Excerpts from a dataset:
------------------------------------
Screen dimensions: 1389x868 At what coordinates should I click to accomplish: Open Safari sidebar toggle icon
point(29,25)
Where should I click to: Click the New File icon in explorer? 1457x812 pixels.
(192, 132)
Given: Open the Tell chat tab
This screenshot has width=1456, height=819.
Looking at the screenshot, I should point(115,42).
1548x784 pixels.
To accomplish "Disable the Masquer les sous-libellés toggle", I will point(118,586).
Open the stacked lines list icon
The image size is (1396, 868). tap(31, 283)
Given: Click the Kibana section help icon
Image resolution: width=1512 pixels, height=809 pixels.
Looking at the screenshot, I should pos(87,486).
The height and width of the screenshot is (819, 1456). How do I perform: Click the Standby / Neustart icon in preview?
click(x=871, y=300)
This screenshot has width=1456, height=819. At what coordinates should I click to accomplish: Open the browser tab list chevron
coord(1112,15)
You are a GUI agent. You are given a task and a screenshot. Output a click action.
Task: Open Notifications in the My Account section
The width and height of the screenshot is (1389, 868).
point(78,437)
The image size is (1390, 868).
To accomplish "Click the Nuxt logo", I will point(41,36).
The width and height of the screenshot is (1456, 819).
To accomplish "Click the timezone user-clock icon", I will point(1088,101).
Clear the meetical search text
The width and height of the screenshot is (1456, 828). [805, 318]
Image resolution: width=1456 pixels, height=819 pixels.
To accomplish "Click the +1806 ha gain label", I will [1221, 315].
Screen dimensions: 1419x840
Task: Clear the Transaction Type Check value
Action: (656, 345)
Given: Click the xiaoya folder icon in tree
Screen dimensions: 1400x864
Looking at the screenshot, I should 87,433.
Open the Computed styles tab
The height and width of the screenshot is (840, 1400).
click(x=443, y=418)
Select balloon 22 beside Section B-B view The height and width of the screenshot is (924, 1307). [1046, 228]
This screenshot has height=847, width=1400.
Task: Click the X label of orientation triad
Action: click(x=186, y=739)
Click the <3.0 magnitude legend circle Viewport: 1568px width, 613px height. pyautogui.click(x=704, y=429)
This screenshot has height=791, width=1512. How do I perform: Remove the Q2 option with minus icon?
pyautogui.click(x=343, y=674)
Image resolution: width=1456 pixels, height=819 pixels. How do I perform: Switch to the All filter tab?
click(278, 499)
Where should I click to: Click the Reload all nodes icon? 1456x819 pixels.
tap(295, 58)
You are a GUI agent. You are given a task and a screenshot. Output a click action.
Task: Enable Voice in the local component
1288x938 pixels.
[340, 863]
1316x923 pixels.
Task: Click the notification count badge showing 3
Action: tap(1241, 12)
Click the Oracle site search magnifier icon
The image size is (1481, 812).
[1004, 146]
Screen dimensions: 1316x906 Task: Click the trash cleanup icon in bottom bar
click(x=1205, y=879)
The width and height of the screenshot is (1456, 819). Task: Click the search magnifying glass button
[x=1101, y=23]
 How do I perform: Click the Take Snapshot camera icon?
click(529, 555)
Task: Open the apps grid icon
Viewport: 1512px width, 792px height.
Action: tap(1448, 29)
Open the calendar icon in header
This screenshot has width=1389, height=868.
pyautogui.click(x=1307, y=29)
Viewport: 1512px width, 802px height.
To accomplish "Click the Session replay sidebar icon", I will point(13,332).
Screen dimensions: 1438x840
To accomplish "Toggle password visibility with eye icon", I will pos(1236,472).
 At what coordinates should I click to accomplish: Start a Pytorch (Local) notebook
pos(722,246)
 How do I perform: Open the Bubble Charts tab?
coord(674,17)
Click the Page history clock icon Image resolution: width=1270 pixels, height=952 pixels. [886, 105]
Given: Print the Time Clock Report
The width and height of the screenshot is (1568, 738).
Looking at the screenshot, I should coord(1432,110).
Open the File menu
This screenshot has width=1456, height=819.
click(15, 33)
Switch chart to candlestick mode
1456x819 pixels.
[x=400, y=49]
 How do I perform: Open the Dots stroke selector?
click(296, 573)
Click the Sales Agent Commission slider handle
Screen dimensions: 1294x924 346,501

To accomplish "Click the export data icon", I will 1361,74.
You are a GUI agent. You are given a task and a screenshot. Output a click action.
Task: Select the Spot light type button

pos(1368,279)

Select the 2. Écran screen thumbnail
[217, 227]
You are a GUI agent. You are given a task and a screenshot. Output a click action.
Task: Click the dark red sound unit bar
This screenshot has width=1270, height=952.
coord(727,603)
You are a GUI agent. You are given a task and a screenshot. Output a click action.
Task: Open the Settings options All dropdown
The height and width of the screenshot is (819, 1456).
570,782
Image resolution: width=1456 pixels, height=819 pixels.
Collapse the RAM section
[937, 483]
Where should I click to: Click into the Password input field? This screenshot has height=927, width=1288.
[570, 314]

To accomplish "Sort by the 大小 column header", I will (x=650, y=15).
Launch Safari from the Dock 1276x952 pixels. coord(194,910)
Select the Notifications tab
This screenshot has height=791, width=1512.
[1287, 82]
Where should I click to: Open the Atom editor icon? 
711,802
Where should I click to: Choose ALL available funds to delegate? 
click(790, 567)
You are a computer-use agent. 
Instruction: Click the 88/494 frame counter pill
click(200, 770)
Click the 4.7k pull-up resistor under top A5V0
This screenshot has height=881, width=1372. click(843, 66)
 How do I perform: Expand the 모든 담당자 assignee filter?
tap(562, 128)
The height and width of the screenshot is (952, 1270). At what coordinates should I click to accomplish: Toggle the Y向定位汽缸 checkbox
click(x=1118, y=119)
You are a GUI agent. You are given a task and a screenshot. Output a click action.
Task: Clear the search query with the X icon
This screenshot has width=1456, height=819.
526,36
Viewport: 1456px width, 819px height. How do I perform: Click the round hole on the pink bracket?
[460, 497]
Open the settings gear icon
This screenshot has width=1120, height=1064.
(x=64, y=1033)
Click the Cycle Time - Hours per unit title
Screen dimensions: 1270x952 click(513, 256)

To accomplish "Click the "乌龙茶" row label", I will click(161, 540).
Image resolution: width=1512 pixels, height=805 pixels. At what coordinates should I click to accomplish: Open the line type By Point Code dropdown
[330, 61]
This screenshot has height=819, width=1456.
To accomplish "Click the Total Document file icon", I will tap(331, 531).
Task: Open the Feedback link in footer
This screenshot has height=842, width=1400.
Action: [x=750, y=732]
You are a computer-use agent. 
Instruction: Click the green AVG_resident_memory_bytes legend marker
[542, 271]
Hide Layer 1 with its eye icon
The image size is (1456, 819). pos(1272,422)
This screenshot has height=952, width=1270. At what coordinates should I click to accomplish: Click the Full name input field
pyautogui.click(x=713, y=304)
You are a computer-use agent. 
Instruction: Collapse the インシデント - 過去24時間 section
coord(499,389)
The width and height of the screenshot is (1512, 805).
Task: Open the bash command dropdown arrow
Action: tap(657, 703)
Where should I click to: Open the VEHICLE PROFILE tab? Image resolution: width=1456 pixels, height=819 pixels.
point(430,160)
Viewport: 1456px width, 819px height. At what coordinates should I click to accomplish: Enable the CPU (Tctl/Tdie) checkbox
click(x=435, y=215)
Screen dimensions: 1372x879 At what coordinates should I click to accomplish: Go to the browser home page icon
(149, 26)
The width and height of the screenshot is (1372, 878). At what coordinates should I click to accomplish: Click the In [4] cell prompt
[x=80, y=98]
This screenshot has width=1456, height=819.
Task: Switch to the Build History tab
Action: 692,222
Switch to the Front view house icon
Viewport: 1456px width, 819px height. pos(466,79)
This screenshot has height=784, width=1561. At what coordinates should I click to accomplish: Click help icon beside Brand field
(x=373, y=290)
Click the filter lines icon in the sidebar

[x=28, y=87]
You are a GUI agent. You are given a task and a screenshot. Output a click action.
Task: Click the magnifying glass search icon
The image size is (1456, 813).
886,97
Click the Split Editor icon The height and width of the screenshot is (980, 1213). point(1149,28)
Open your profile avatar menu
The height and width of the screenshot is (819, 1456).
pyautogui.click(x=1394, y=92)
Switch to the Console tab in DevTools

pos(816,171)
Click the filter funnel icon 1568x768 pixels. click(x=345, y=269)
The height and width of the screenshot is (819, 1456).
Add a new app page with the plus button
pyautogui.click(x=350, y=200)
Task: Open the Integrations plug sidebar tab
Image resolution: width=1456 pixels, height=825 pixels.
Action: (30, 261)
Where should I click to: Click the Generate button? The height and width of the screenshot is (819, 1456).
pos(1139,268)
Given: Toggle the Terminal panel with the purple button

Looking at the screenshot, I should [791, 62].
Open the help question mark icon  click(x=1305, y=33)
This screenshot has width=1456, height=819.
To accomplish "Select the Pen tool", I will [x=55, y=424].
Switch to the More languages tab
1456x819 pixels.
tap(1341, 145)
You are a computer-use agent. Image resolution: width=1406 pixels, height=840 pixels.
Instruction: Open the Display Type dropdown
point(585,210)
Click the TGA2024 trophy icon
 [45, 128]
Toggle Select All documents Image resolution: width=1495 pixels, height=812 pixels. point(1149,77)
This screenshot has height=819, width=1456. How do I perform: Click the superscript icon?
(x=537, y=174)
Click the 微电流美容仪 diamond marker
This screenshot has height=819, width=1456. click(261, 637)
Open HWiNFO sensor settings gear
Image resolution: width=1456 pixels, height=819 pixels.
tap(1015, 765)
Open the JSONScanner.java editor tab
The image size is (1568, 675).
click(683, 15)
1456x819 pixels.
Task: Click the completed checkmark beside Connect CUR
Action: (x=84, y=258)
------------------------------------
Your answer must be one number: how many lines of the data contain "gear".

• [EXPECTED ANSWER]: 2